Putting big data to work for MVNOs
This article was written by Andy Peers, MDS Global CTO, for Pipeline Publishing.
The retail MVNO is an established marketing and branding tool. The mobile home-screen has always been a valuable piece of brand real estate, a chance to put a logo in front of the customer on an hourly basis. Today, however, there is plenty of competition for brand equity, and the demonstrable financial value of that logo is diminishing. If the only other time the consumer sees a logo is on their bill, it is perhaps time to re-assess what branded mobile can – and should – do.
Smart MVNOs are moving away from prepay and its declining revenues: the rise of the ubiquitous, do-it-all smartphone has made sure of that. They also don’t want to compete on price, because it’s a race to the bottom. Besides, even other MVNOs (especially the cheap international calls companies) can do a better job of price-based competition. So what can retailers do to extract additional value from their existing MVNO investments?
A good start would be for retailers to recognise that mobile is not just another product line: it is an exceptional source of rich data. This is data which can be put to work across the value chain. In the words of analyst Ovum’s report, Telco Big Data: Building a future business platform, “Telecoms operators finally have a good opportunity to generate new business models beyond traditional connectivity… Telecoms operators already collect thousands of different items of data, including usage, content and location, and no other industry has its customers interacting with the company 24 hours a day, seven days a week.”
Through a mobile device, we can transcend the hated snooping of browser histories (who wants yet more advertisements for something they have just bought – or decided not to buy?) and elevate our customer knowledge to a blend of current and anonymised profiling which yields frictionless marketing. We can establish where a customer lives and works, and their typical habits – like a Saturday mall visit. Marrying location and geofencing, we can establish how customers typically use competitors’ stores. Instead of drab proximity marketing – sending messages only because a user happens to be in the area, we can use multiple data sources to validate elaborate interactions based on exceptional relevance. This is marketing for the 99.9% of the time that a customer is not in your store; and we can use it both to drive traditional brand sales and also to derive value from the intrinsic worth of data itself.
Of course, there is a significant privacy issue here. But this data has already been surrendered by users – and other players in the market are already using it. OTT services are huge information-gatherers: Facebook tracks plenty of mobile metrics, and Google even routinely records audio from the smartphone microphone. Telcos and MVNOs are simply missing out.
Besides, serving offers that are contextualised and relevant, based in part on anonymised and trend-driven data, using datapoints that never leave the handset, could be a saving grace for marketing which has so far been perceived as intrusive. On mobile, we can send campaigns just when the customer has just stopped using the phone, when it is unlocked – and indeed never while the device is roaming. When marketing is contextualised, it is more likely to drive brand delight rather than annoyance.

• _PROBLEMS TO SOLVE_:
A - In the article on big data for MVNOs, list the kinds of data that the quoted Ovum report says telecoms operators already collect.
B - Write the next paragraph of the article on big data for MVNOs, picking up after its final sentence.
The records that follow were taken from a different source than the article.

• _DATA ROWS_:
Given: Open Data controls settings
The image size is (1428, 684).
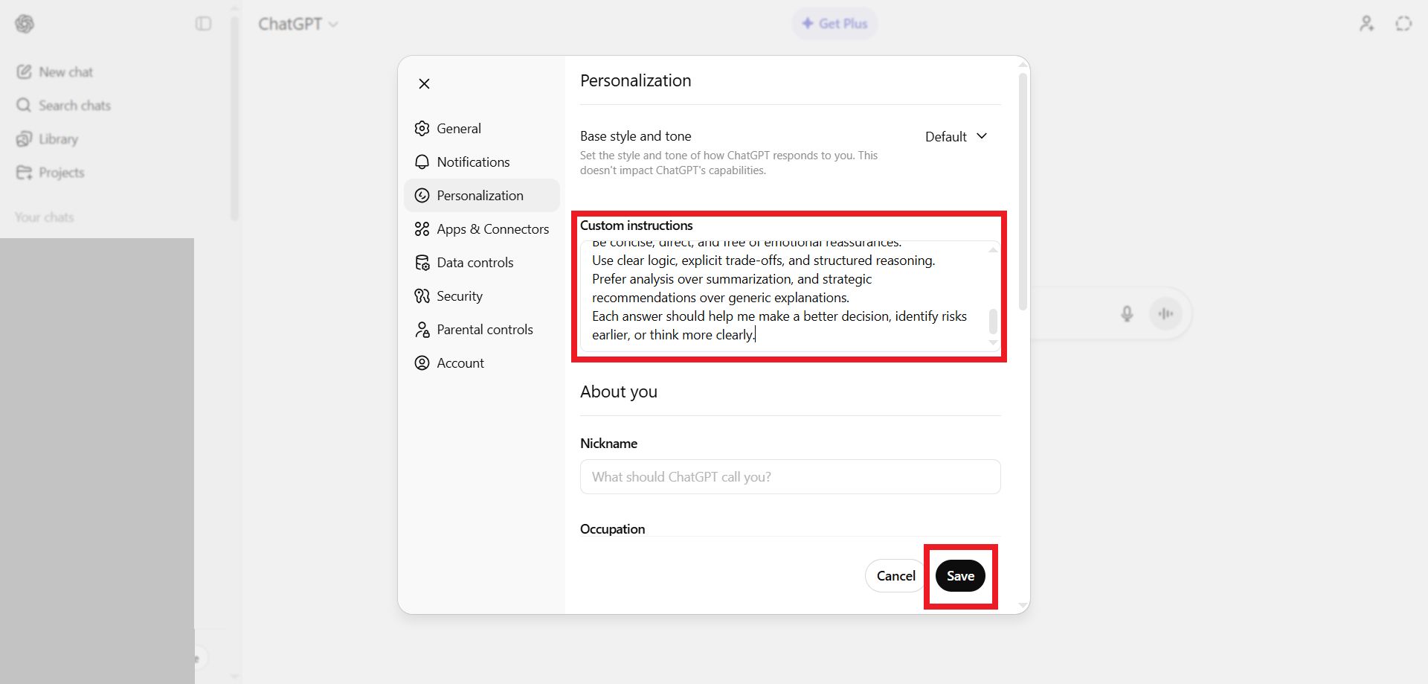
...
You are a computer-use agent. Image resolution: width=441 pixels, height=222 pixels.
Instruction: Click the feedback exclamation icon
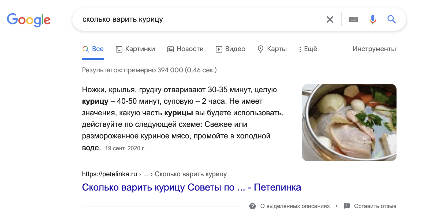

• _TASK-BY-TASK RESULTS_:
A - usage, content, location

B -
Let’s look at some examples and business models:
The perfect offer: When the databases of mobile usage, store records and loyalty history are properly integrated we can use relevance and accuracy to drive sales. How about tying weather data, in-store purchase information and pattern matching (family purchases, weekly petrol, etc.) to offer barbecue goods ahead of the weekend? The more we learn about users with multi-layered datasets, the more we can refine the mobile marketing experience with ever greater convenience and targeted offers in a virtuous circle of relevance. Campaigns can also be designed to judiciously defend against discounters or align with other loyalty offers. In the words of Strategy’s report,“Benefiting from Big Data.” “Operators should begin with the data itself, experimenting with what they have on hand, to see what kinds of connections and correlations it reveals.”
Extended trade promotions programs: For supermarkets, this campaigning may also be conducted/funded by their supplier brands, who are invited (or coerced) to market on the mobile platform just as they do in store.
These are, of course, about using data to present a better offer to the consumer. However, we can also monetize the data itself.
Sell your data: The data-as-a-service market – raw information from mobile sources – is estimated by 451 Research to be worth $79bn by 2020. There is already a nascent data resale ecosystem developing, in which carriers and MVNOs have a rightful part to play.
Use your data: But there is a more radical prize. We said at the very outset that the value of a logo on a homescreen was diminishing. We now know that this is because there is no context to this exercise; whereas we see that just-in-time and contextualised marketing is sufficiently valuable that a resale market is rapidly emerging. What if we reach a tipping point where that value can be reflected in the consumer experience? We can, for example, convert marketing consumption into data entitlement: the consumer experiences a marketing activity and is rewarded with today’s most universal currency: mobile data. This opens up the possibility of an MVNO which is completely free and marketing-funded to the user; with the brand acting as marketing curator.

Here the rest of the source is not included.